Revisionist Mennonite historians like Cornelius Dyck, Theron Gladbach, and John Roth have largely rejected Friedmann’s characterization of Pietism. And the history of groups like the Brethren in Christ and Mennonite Brethren (formed by Pietist revivals among Mennonites in, respectively, 18th century Pennsylvania and 19th century Russia) suggests how Anabaptist churches are as likely as any other to fall into the “dead orthodoxy” that tends to awaken Pietist instincts for inner experience and personal conversion.
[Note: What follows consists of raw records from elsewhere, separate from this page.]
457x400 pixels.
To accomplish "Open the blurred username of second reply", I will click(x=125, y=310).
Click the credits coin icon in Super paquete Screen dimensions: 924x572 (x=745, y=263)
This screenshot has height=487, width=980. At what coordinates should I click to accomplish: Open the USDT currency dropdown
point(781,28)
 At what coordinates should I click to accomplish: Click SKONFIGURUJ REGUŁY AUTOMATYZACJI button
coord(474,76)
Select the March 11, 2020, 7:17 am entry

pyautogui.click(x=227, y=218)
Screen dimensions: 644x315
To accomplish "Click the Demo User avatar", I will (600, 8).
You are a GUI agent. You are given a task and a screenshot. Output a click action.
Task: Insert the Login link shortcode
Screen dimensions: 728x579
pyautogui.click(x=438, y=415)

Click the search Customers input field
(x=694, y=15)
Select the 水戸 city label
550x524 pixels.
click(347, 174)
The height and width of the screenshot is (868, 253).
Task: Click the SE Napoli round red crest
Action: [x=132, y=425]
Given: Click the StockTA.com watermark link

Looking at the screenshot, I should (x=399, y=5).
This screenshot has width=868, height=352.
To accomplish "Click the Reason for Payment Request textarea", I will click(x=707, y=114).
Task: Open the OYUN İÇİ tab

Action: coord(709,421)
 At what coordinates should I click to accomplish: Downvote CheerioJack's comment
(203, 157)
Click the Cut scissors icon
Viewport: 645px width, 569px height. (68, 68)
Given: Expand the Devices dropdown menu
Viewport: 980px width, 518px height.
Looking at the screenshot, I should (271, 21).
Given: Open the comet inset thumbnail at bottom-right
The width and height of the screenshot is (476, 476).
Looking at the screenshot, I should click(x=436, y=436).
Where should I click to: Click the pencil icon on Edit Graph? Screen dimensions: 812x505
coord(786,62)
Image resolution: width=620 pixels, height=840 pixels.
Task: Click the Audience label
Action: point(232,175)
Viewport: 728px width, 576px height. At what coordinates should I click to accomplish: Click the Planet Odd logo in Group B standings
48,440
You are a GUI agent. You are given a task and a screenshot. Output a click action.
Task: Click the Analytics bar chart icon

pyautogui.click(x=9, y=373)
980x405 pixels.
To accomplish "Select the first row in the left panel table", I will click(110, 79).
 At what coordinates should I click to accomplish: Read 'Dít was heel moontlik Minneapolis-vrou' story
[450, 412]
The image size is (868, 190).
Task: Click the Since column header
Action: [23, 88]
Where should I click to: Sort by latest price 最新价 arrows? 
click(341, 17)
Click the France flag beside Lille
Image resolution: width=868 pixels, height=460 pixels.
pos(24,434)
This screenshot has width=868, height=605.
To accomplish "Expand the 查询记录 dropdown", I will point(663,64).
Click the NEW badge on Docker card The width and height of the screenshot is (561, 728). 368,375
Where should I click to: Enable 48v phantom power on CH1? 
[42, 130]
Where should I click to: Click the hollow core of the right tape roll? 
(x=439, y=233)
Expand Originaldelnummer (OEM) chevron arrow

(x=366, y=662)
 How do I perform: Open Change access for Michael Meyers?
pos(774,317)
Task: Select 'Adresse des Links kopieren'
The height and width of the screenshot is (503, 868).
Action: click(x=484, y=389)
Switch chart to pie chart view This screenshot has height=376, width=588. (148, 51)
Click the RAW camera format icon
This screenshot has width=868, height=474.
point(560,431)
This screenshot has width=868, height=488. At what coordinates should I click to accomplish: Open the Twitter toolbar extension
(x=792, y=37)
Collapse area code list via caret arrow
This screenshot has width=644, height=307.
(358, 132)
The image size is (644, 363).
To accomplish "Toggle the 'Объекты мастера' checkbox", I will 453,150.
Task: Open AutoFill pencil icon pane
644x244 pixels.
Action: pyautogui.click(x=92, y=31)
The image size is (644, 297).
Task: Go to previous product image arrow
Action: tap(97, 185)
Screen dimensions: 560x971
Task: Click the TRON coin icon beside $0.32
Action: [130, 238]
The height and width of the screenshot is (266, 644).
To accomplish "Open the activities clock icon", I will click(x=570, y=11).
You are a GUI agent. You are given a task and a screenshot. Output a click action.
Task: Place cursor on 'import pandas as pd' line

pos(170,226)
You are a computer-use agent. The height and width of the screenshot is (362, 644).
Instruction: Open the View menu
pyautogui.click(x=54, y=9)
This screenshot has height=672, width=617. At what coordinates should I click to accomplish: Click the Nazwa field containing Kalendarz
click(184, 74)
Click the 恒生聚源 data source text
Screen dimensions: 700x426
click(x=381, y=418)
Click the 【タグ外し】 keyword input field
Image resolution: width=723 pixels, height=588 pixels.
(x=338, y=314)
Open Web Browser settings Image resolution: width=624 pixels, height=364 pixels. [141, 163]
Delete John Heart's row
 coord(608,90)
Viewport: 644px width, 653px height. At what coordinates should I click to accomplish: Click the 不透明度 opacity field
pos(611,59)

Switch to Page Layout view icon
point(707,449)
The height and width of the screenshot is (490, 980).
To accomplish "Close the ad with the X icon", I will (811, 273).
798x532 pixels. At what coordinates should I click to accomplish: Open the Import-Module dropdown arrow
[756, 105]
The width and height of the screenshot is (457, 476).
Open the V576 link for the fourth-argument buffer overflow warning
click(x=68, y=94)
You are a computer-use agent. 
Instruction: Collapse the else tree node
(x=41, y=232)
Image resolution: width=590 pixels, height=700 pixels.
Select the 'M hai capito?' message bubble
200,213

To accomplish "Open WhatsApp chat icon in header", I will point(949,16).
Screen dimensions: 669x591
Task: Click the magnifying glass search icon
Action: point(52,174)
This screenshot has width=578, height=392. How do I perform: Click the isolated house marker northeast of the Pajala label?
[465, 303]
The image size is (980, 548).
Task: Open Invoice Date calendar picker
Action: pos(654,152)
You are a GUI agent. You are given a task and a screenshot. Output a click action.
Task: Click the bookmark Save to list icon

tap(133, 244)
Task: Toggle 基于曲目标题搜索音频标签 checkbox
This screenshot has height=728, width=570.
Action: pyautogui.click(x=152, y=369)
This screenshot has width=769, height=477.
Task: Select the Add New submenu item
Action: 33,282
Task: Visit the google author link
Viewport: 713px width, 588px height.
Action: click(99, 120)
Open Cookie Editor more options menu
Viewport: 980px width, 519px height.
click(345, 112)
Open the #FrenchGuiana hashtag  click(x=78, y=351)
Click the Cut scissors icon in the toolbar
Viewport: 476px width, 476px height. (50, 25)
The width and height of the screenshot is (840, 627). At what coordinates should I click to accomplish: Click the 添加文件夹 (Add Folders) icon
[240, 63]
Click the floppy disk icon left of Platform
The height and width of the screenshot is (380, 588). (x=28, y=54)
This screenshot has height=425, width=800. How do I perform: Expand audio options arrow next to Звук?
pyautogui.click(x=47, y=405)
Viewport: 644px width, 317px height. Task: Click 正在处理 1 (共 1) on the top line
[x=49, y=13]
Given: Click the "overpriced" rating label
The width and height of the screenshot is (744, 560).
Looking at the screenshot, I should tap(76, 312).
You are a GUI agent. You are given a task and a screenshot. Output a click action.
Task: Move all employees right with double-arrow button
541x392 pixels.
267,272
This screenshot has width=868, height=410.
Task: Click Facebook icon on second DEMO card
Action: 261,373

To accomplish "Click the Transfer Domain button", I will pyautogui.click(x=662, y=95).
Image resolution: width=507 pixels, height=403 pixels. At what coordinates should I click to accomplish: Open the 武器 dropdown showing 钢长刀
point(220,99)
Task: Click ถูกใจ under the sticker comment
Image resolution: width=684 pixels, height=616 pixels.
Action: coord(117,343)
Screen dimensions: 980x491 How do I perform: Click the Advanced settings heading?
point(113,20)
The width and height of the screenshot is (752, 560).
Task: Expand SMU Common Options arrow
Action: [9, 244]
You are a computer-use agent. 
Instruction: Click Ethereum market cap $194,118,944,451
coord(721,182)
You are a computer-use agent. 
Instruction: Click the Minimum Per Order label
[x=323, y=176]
But this Pietist still hears enough truth in critiques like Bender’s and Friedmann’s to feel like King’s essay posed convicting questions:

  • Do Pietists truly put God’s kingdom first? I fear that we tend to interpret the Sermon on the Mount in spiritual terms, as a promise of the world to come rather than a revolutionary charter for how to live in this world as citizens of God’s upside-down kingdom..
  • Do we truly love all of our neighbors as ourselves, even to the point of dying at our enemies’ hands rather than killing them? I also teach courses on both world wars, and make a point of talking about Mennonites and other Anabaptists who conscientiously objected to participation in conflicts that other Christians were quick to deem just and righteous. Indeed, this fall I’ll have our Christianity and Western Culture students read from a Mennonite statement issued amid the gathering clouds of what became World War II. “As followers of Christ the Prince of Peace,” wrote its authors in 1937, “we believe His Gospel to be a Gospel of Peace, requiring us as His disciples to be at peace with all men, to live a life of love and good will, even toward our enemies, and to renounce the use of force and violence in all forms as contrary to the Spirit of our Master.”
  • Are we truly committed to what King calls “wholistic mission”? My pietistic home denomination affirms “the whole mission of the church,” but I suspect that most Evangelical Covenanters and other Pietists have found it easier to evangelize victims of “injustice, racism, poverty, hunger, [and] nakedness” than to strive, whatever the personal cost, to transform such a world by peacefully, steadfastly resisting its evils.

I don’t have good answers to those questions. I’ve never quite been persuaded that the Anabaptist way of following Jesus is the right one, but it always leaves me feeling like my own way is to follow the path of compromise and safety.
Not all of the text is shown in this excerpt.